GSU Newsroom: Does wildlife benefit from the absence of human life in its habitat?

Yunger: Since the shelter-in-place has been in place for such a short period of time it’s not going to make much of a difference long term. That being said, there might be some short-term differences. Driving around, you might have noticed the most common roadkill is racoons. The number one cause of mortality of racoons in the Chicagoland area is vehicles. Considering this, the population of racoons might increase. Some wildlife may increase in the short-term.

GSU Newsroom: Will native or invasive species benefit more?

Yunger: This depends in part on the urban-rural gradient. People are beginning to flock to forest preserves and nature preserves just to get out of the house. Many of these are very large, but this is still the most human traffic they have seen in a longtime. Thinking of invasive bird species, such as pigeons, starlings, and house sparrows which are associated with downtown Chicago, it will be months before we can determine the impact of the shelter-in-place on them.

GSU Newsroom: GSU has noteworthy sustainability initiatives going. How are they impacted by loss of human contact?

Yunger: Most of our sustainable initiatives are still functioning on campus, like our solar panels. But others aren’t being used because they aren’t needed as much at the moment, such as the permeable pavers in the parking lots. The pavers filter any pollutants from vehicles from entering the water stream since every vehicle drips minor amounts of oil, but thousands of cars a day in the lot can add up. It reduces the impact. Unfortunately a lot of our Earth Day events, like our Cleanup event, have been postponed, but these are not things we reserve for only one day or one week.
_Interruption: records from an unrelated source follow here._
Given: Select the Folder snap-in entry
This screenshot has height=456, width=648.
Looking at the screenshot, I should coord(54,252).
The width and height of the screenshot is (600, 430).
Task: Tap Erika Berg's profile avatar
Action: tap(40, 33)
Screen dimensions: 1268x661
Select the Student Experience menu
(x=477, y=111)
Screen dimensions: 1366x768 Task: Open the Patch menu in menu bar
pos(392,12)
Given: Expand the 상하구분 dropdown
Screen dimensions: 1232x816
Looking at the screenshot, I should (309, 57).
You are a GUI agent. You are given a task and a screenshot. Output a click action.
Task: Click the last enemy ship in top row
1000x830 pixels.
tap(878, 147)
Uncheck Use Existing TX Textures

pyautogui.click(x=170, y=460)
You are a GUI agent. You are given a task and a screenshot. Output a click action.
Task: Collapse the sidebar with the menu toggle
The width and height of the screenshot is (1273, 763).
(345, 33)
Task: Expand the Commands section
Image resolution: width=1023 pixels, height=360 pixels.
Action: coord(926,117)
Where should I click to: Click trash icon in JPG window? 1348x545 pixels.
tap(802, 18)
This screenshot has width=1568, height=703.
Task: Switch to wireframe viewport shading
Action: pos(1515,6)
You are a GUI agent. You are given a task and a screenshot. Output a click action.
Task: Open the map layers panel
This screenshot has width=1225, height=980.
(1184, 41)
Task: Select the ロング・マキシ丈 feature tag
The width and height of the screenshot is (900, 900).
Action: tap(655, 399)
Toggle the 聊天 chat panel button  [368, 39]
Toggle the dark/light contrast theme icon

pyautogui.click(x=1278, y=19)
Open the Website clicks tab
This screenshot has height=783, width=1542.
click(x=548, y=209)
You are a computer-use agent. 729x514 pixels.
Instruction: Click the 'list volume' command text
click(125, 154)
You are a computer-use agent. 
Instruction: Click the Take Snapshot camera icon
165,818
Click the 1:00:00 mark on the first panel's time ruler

There will be a lot of research that can be done on campus once we return. There is some evidence that suggests animals maybe be a reservoir for the novel coronavirus. There are theories that this virus came from wildlife, and questions about whether we are now transmitting it to our native wildlife. There was evidence in New York that the tigers and lions at the zoo were contracting the virus, and debates continue on whether our house pets can contract it as well. We don’t have enough test kits for humans, so testing pets are not the priority. Will mice have this? Racoons? These are things wildlife biologists will be researching.